SHORT PROBLEM:
Rewrite the listing below, switching "screenshot" to "capture" and keeping every other word the same. Omit the pictures from your answer.

# start of MATERIAL FOR THE TASK

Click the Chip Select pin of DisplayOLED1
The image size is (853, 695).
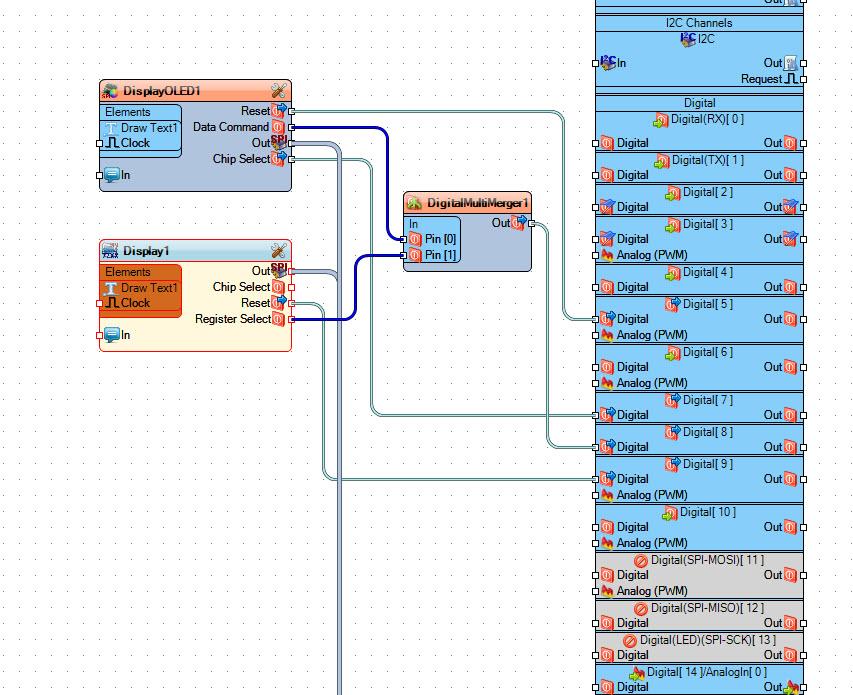coord(279,159)
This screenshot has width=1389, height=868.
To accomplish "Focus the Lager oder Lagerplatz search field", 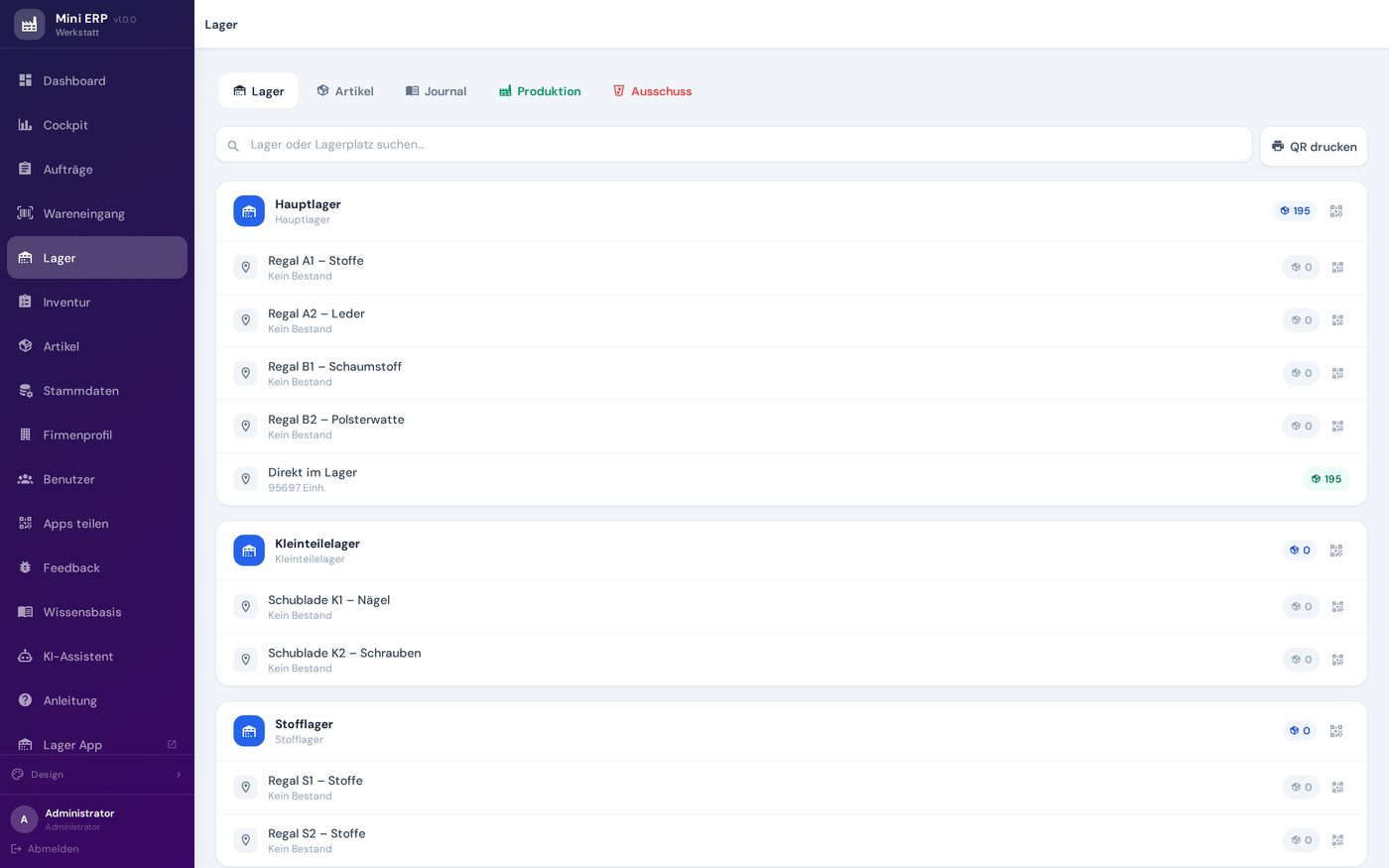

# end of MATERIAL FOR THE TASK

RESULT OF THIS EXERCISE:
Click the Chip Select pin of DisplayOLED1
The image size is (853, 695).
coord(279,159)
This capture has width=1389, height=868.
To accomplish "Focus the Lager oder Lagerplatz search field", 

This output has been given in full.